Essay Doctorate 972 words

Informed Consent and Disclosure

Last reviewed: February 19, 2016 ~5 min read

Katz introduces in his book, The Silent World of Doctor and Patient the origins of informed consent. "The birth date of informed consent was 22 October 1957" (Katz, 1984, p. 60). In those origins he shares that although informed consent and disclosure were introduced as standard, people have always had problems communicating with each other and therefore it leads to a disconnect when disclosure and consent are applied to medical procedure. Simply put, for the longest time, the physician-patient relationship has always included a certain level of silence. This was meant to keep patients from being too alarmed to go on with the treatment or procedure and to avoid any unsavory discussions. But when cases like Salgo v. Leland Stanford Jr. showed the court and the public the perils of not including informed consent, things began to change, albeit slowly, which only confirms that informed consent and disclosure were never a part of medical thinking and practice.

What was deemed a part of medical thinking and practice was faith in the physician's ability to do his or her job. Katz discusses this in his book and shows that while patients welcomed the inclusion of informed consent and disclosure, they felt they were being lied to because of the continued silence that has always existed in this kind of relationship. Katz suggests that patients justly so, feel cheated by "the duplicities, evasions, and lies that have infiltrated conversations with patients and made meaningful disclosure and consent a charade" (Caplan, 1987, p. 45). Implying the "ritual" of disclosure is more so a formality than an actual act of compliance and patients can discern the genuine attempts from the ingenuous ones. Going back to the trust established in the physician-patient relationship, blind faith, based on empirical evidence, does not suggest it aids against the struggle of disease. In fact, obedience and compliance are not gained through blind faith, but rather being informed. "Obedience, compliance, and trust are, in the appropriate settings, virtues not vices" (Caplan, 1987, p. 46).

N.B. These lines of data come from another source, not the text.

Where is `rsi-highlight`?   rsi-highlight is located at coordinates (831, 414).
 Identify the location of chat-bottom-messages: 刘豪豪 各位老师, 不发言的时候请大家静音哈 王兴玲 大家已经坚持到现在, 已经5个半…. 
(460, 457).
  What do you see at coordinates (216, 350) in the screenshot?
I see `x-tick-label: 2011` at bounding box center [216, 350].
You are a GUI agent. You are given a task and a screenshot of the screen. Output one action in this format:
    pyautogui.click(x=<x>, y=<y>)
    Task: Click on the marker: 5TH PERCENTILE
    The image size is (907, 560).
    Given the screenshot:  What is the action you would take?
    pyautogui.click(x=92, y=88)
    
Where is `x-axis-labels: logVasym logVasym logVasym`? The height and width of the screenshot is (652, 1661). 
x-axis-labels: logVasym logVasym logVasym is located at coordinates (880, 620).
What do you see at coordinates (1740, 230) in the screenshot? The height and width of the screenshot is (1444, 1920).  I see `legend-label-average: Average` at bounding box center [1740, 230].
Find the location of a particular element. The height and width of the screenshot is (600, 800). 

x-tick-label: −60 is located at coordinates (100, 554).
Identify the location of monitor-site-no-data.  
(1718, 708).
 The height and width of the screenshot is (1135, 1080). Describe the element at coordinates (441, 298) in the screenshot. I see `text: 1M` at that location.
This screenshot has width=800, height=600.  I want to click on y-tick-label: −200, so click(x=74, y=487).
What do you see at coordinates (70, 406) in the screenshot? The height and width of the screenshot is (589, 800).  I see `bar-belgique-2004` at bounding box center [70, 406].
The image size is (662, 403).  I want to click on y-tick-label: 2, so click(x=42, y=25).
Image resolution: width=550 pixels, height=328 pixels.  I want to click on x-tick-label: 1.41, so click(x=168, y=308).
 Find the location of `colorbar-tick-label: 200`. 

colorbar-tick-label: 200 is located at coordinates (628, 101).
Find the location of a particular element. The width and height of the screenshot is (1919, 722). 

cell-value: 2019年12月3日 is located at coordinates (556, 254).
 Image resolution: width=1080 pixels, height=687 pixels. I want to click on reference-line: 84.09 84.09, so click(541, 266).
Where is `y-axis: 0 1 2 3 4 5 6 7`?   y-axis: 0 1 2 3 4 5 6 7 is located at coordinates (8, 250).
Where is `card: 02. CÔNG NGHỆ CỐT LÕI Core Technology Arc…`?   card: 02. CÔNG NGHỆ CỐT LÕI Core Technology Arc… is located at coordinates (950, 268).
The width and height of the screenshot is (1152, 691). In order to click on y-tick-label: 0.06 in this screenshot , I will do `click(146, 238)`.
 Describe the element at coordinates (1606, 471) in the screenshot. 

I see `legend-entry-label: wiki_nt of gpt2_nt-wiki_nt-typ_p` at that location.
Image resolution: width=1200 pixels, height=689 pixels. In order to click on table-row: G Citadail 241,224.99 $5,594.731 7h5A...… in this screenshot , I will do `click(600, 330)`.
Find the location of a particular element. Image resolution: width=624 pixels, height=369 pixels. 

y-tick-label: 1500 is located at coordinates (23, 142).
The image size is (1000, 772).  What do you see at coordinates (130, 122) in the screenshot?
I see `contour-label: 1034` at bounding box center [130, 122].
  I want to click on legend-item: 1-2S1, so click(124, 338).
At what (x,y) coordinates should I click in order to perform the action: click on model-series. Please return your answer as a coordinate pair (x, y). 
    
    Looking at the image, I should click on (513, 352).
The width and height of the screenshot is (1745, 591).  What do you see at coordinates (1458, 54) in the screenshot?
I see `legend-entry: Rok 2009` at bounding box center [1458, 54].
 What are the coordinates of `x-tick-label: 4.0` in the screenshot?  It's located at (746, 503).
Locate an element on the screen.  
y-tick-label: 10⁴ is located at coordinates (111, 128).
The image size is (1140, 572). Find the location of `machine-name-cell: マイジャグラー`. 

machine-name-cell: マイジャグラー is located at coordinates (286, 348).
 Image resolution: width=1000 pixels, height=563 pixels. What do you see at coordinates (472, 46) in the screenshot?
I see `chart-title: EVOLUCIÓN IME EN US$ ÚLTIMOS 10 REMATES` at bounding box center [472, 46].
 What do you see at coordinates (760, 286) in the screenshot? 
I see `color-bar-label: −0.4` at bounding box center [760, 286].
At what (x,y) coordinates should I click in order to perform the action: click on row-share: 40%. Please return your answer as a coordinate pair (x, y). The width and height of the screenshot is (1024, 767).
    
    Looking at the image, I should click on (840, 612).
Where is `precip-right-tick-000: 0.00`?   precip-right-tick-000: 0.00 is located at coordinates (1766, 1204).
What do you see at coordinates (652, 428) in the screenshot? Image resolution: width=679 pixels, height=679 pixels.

Obedience and compliance are facilitated through being informed and recognizing another's limits and fallibility instead of obedience to authority and blind trust. Whether informed consent and disclosure is a part of this feeling of being informed has all to do with how much the physician is willing to communicate to the patient. Again it leads to an issue of communication and the degree of silence. This is something that has long existed in medical field.

Which leads to my agreeance of Katz's claim that both informed consent and disclosure were never truly part of medical practice and thinking. Going back centuries, and even now in the present, many people simply let doctors perform tests without asking questions because they expect the physician to know how to help them. Only when the patient takes it upon his or herself to ask questions and ask to be informed, does it change, not so much so with the introduction of informed consent and disclosure. Merely, the physician half-heartedly sticks to the standard, instead of actually communicating with the patient.

B.

Katz explains later on in his book the lack of evidence showing committed implementation. The "legal vision" of informed consent, is just an illusion. This mirage, while never rooted in reality, provides a false sense of hope that something is being done to create an environment that benefits the patient when in truth, it never was the case. Katz suggests that in order for something like informed consent to become real and not just a mirage, there has to be a certain level of action performed in both parties that make up the patient-physician relationship. Patients must desire to be more informed, an appeal to "patient self-determination," and physicians must allow for more discretion or the freedom to choose what must be done in any given situation.

Therefore, decision making within the medical field has to become a joint undertaking, dependent more on the quality and nature of the whole give-and-take process versus on whether a specific disclosure has been made or not. Doing this however, remains an increasingly difficult task thus leading to the mirage of informed consent. More so because doctors have always felt the responsibility of making decisions for patients themselves, instead of giving that decision or sharing that decision with the patient. "Physicians' apprehension of, and resistance to, breaking with their millennia-long tradition of solitary decision making express not only their understandable reluctance to depart from familiar practices ... doctors believe such problems should not be discussed with lay persons (Katz, 1984, p. 85).